Exercise description =
Copy out the lines of the data between the line containing "At what coordinates should I click to accomplish: Collapse" and the line containing "point(973,383)", inclusive, and nothing else.

● ● ● ● ● ● ●

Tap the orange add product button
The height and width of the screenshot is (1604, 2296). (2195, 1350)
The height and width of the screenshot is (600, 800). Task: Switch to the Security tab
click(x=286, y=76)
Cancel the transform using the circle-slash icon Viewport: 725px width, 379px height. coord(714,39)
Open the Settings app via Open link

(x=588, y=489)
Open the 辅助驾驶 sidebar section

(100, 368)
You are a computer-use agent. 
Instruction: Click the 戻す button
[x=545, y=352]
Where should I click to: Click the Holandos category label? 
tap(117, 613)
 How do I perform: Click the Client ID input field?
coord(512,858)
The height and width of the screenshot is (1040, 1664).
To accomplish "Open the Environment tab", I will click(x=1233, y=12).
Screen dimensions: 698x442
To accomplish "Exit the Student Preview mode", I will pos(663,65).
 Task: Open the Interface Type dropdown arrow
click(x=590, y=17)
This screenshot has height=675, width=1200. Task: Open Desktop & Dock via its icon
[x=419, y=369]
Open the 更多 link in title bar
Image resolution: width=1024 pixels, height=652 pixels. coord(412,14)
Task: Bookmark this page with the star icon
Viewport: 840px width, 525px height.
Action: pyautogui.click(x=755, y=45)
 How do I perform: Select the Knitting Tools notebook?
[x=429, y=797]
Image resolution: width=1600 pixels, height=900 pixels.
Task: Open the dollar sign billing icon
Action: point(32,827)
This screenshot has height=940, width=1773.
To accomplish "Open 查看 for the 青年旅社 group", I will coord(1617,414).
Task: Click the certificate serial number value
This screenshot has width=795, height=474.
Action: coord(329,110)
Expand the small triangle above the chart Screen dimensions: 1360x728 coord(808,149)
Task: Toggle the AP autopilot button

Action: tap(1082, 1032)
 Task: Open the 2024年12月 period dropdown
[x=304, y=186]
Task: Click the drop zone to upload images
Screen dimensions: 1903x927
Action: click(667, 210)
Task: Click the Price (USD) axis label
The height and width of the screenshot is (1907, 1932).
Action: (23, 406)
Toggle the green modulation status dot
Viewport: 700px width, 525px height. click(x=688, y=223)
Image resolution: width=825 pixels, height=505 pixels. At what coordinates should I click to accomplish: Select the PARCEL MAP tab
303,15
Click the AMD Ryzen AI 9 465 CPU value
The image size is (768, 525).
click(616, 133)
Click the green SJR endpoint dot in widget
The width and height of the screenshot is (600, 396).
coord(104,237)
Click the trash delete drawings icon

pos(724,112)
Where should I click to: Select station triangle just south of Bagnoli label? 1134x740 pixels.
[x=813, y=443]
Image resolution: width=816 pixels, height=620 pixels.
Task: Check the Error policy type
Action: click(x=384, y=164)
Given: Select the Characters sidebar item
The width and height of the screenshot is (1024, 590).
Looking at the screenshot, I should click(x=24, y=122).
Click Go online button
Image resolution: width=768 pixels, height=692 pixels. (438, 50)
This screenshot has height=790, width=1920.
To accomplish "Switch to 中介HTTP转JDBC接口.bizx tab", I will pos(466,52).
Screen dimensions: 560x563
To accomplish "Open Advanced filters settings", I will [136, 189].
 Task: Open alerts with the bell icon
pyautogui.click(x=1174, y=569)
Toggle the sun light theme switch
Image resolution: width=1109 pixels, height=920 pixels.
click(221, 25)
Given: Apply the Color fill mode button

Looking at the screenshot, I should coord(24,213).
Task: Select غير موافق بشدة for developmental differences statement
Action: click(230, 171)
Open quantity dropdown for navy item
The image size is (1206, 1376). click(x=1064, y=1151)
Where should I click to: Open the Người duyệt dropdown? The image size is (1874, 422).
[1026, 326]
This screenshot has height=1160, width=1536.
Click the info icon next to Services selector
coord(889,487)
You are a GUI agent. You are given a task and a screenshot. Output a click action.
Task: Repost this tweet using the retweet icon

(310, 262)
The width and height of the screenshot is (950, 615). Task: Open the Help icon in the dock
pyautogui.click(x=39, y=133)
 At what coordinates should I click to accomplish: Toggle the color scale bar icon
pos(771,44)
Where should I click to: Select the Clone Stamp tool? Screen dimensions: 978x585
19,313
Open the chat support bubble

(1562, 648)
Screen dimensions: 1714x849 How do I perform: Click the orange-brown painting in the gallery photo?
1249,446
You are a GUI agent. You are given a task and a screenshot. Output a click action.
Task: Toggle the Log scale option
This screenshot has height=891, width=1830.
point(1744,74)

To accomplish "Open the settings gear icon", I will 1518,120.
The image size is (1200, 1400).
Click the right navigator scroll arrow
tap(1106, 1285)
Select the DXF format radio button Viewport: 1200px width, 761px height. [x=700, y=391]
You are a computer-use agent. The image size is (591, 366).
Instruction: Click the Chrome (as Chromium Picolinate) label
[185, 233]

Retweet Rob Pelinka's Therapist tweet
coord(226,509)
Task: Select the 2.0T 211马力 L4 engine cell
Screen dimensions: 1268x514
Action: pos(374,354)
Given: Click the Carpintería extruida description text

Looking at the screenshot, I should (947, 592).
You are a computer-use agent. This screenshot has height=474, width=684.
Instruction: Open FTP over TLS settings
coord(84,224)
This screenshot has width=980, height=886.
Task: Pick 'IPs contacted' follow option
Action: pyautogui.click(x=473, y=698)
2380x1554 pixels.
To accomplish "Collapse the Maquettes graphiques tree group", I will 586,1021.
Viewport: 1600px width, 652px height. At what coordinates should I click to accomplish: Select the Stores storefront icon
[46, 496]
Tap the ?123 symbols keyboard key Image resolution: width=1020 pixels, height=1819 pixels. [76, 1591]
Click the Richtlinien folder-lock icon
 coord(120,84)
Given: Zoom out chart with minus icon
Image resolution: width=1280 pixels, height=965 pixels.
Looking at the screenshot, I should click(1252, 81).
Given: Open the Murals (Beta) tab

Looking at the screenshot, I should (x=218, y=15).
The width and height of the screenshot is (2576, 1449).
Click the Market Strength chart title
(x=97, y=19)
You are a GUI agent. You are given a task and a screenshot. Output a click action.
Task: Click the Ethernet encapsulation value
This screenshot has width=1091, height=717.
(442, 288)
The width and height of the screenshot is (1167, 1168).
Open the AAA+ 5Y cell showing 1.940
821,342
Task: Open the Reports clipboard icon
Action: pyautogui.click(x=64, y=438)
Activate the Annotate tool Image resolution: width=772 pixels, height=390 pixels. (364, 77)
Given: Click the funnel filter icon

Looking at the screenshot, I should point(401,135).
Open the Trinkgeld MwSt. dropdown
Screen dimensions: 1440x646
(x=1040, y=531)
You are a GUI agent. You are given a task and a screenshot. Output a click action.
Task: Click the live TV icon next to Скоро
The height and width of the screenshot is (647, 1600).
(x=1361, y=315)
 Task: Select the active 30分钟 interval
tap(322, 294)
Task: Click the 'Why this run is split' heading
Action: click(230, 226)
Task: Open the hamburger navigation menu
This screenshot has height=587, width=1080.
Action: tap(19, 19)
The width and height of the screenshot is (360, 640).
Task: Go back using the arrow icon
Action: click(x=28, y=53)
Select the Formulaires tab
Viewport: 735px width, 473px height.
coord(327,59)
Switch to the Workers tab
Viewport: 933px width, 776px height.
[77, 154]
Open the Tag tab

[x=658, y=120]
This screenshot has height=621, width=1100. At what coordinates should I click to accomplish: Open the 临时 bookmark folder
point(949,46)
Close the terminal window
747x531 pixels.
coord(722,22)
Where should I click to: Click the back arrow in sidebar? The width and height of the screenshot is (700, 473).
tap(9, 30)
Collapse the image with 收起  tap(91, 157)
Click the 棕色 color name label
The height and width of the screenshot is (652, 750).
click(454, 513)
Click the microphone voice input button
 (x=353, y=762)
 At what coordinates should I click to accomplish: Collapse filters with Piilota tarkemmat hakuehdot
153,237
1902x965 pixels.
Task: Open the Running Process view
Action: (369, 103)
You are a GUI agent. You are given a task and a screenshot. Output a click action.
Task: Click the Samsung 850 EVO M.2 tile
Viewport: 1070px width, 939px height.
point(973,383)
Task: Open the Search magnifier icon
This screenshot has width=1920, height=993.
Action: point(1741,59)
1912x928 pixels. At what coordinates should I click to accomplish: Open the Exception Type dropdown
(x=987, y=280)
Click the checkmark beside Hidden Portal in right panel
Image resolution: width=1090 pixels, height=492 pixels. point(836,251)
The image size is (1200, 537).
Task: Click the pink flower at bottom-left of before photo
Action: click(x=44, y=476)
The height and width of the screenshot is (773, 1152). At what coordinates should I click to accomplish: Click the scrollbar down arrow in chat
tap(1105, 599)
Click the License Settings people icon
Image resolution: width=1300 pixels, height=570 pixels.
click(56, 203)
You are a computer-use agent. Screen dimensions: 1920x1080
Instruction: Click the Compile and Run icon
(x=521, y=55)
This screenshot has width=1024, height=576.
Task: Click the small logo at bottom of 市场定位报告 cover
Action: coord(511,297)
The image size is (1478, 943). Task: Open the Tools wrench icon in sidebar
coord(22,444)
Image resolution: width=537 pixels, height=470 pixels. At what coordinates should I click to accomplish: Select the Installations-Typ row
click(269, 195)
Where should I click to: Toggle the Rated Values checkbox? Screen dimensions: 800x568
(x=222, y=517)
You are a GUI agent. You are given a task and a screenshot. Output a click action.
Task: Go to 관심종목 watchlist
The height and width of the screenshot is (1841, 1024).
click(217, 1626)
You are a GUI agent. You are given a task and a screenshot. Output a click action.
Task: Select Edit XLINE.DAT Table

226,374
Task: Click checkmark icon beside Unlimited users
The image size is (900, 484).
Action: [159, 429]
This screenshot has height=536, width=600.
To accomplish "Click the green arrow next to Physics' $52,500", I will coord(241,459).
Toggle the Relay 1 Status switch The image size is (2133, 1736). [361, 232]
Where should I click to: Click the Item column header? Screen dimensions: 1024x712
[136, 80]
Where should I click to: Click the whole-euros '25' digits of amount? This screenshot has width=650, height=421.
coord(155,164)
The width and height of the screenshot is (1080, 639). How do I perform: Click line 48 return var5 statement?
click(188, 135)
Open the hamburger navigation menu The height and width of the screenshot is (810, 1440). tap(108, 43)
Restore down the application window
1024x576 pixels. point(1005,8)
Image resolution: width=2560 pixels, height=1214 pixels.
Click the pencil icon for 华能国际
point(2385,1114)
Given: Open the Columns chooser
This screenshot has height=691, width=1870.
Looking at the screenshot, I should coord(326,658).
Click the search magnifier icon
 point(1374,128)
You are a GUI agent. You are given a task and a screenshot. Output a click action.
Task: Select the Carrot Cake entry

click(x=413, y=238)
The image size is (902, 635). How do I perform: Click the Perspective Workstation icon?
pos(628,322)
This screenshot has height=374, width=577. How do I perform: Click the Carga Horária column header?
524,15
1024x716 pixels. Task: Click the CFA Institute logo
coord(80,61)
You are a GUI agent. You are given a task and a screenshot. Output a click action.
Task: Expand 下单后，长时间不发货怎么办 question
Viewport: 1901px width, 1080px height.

● ● ● ● ● ● ●

Answer in full =
 At what coordinates should I click to accomplish: Collapse filters with Piilota tarkemmat hakuehdot
153,237
1902x965 pixels.
Task: Open the Running Process view
Action: (369, 103)
You are a GUI agent. You are given a task and a screenshot. Output a click action.
Task: Click the Samsung 850 EVO M.2 tile
Viewport: 1070px width, 939px height.
point(973,383)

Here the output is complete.